- To do: Output as a JSON list of strings, one string per line, the lines of the material from the line containing "Task: Select the teal Section 7 label" up to and including the line containing "tap(187, 396)", leaving out blank lines.

- Data entries:
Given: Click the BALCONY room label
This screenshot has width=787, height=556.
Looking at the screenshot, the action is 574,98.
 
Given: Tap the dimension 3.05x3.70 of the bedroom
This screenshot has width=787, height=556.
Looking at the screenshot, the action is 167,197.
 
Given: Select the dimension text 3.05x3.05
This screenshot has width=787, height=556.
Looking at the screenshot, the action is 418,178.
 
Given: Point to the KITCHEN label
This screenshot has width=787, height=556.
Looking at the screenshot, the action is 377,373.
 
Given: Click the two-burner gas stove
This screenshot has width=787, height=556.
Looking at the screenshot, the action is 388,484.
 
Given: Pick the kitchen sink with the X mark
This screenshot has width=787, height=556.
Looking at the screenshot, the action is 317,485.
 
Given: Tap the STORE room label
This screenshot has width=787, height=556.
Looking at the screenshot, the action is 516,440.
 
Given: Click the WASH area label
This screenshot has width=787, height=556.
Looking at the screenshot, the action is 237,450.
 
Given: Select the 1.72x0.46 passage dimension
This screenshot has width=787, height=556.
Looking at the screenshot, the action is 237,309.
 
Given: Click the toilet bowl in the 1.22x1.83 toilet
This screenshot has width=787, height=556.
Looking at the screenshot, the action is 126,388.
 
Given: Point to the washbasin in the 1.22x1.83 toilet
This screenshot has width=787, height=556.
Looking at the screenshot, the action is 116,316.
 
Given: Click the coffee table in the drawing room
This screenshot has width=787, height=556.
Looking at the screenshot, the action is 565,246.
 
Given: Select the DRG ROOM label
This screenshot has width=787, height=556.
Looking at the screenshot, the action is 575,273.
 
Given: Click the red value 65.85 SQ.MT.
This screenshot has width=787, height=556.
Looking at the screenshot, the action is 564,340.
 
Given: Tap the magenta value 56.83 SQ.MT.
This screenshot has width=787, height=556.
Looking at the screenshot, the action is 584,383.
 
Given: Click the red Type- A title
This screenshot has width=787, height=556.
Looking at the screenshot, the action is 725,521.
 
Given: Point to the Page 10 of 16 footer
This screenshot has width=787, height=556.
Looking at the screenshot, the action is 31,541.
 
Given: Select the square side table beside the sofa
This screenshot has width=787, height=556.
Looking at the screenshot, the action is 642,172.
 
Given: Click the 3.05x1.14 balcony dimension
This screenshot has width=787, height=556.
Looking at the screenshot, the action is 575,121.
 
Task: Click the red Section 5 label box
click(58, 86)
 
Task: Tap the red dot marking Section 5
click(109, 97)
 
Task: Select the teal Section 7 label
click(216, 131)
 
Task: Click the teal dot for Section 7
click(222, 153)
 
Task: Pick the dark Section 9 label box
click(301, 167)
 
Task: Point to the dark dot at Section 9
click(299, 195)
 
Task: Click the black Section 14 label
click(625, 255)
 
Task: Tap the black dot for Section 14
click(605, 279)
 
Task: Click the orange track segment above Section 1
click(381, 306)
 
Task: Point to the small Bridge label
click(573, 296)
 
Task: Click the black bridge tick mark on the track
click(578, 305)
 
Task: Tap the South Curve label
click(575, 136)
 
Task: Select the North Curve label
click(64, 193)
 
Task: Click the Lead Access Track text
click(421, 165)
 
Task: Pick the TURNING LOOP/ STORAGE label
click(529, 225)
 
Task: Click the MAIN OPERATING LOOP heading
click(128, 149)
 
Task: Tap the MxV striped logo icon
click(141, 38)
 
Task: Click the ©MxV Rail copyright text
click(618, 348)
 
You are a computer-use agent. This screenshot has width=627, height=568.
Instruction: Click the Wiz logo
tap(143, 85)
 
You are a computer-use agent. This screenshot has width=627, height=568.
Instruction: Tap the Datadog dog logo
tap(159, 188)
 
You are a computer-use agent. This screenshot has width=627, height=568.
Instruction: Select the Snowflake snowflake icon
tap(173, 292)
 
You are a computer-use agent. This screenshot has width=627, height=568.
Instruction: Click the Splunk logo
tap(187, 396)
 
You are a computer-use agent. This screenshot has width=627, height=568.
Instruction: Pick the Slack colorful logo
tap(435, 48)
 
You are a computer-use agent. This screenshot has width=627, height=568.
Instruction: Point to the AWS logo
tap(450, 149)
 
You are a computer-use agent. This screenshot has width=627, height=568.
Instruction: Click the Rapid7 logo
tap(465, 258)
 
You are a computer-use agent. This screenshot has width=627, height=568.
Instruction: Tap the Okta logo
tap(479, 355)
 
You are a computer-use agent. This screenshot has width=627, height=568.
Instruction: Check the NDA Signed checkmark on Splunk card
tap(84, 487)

- Result of the exercise:
[
  "Task: Select the teal Section 7 label",
  "click(216, 131)",
  "Task: Click the teal dot for Section 7",
  "click(222, 153)",
  "Task: Pick the dark Section 9 label box",
  "click(301, 167)",
  "Task: Point to the dark dot at Section 9",
  "click(299, 195)",
  "Task: Click the black Section 14 label",
  "click(625, 255)",
  "Task: Tap the black dot for Section 14",
  "click(605, 279)",
  "Task: Click the orange track segment above Section 1",
  "click(381, 306)",
  "Task: Point to the small Bridge label",
  "click(573, 296)",
  "Task: Click the black bridge tick mark on the track",
  "click(578, 305)",
  "Task: Tap the South Curve label",
  "click(575, 136)",
  "Task: Select the North Curve label",
  "click(64, 193)",
  "Task: Click the Lead Access Track text",
  "click(421, 165)",
  "Task: Pick the TURNING LOOP/ STORAGE label",
  "click(529, 225)",
  "Task: Click the MAIN OPERATING LOOP heading",
  "click(128, 149)",
  "Task: Tap the MxV striped logo icon",
  "click(141, 38)",
  "Task: Click the ©MxV Rail copyright text",
  "click(618, 348)",
  "You are a computer-use agent. This screenshot has width=627, height=568.",
  "Instruction: Click the Wiz logo",
  "tap(143, 85)",
  "You are a computer-use agent. This screenshot has width=627, height=568.",
  "Instruction: Tap the Datadog dog logo",
  "tap(159, 188)",
  "You are a computer-use agent. This screenshot has width=627, height=568.",
  "Instruction: Select the Snowflake snowflake icon",
  "tap(173, 292)",
  "You are a computer-use agent. This screenshot has width=627, height=568.",
  "Instruction: Click the Splunk logo",
  "tap(187, 396)"
]